(Saved data entries)
---+---
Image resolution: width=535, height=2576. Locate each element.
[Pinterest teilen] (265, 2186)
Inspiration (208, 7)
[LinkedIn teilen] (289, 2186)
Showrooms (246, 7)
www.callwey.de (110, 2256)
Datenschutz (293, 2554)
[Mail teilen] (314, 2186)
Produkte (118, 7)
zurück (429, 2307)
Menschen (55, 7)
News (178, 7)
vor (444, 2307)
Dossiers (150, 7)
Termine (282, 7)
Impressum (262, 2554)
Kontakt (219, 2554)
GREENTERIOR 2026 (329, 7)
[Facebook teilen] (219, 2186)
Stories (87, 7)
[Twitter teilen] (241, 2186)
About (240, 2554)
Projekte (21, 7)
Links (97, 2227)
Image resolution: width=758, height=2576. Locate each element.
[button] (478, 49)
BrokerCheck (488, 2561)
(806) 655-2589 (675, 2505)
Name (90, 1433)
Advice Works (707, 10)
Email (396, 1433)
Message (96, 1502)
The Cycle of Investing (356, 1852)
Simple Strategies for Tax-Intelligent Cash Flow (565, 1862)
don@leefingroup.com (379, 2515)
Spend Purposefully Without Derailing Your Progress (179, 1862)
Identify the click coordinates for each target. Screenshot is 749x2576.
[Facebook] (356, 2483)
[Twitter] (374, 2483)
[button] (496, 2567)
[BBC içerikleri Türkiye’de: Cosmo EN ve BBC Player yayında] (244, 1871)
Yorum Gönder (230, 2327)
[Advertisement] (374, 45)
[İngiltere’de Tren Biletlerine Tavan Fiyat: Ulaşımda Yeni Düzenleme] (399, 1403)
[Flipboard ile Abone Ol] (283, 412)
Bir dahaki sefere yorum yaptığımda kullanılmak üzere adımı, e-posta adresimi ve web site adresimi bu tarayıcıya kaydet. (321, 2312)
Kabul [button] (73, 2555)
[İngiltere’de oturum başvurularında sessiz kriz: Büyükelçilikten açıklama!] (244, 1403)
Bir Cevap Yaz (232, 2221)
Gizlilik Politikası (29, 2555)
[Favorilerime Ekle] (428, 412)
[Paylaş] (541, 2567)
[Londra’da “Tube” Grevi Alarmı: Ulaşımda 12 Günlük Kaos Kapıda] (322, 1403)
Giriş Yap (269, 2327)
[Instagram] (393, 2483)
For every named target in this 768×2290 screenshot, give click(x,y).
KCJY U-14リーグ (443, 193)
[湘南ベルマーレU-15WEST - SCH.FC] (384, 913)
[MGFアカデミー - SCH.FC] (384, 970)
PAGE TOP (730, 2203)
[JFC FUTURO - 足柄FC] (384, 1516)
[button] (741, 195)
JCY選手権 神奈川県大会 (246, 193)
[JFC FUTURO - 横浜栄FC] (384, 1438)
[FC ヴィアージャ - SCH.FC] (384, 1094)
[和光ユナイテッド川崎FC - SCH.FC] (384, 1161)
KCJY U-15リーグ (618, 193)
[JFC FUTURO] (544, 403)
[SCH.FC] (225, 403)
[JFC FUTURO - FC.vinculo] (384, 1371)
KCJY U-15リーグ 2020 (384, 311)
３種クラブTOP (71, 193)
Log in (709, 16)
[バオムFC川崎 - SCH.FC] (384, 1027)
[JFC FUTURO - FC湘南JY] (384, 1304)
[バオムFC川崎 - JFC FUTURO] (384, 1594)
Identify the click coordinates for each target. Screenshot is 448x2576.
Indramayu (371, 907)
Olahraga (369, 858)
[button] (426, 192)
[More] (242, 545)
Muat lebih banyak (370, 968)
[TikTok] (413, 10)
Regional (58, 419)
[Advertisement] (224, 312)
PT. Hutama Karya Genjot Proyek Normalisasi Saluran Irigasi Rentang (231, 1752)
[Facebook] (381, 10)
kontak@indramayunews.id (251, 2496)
---+---
→ What the task asks:
Out of the entries above, write out only the lines between the line holding "[button] (478, 49)" and the line holding "[Flipboard ile Abone Ol] (283, 412)", inclusive, each exactly as given.

→ Solution to this problem:
[button] (478, 49)
BrokerCheck (488, 2561)
(806) 655-2589 (675, 2505)
Name (90, 1433)
Advice Works (707, 10)
Email (396, 1433)
Message (96, 1502)
The Cycle of Investing (356, 1852)
Simple Strategies for Tax-Intelligent Cash Flow (565, 1862)
don@leefingroup.com (379, 2515)
Spend Purposefully Without Derailing Your Progress (179, 1862)
Identify the click coordinates for each target. Screenshot is 749x2576.
[Facebook] (356, 2483)
[Twitter] (374, 2483)
[button] (496, 2567)
[BBC içerikleri Türkiye’de: Cosmo EN ve BBC Player yayında] (244, 1871)
Yorum Gönder (230, 2327)
[Advertisement] (374, 45)
[İngiltere’de Tren Biletlerine Tavan Fiyat: Ulaşımda Yeni Düzenleme] (399, 1403)
[Flipboard ile Abone Ol] (283, 412)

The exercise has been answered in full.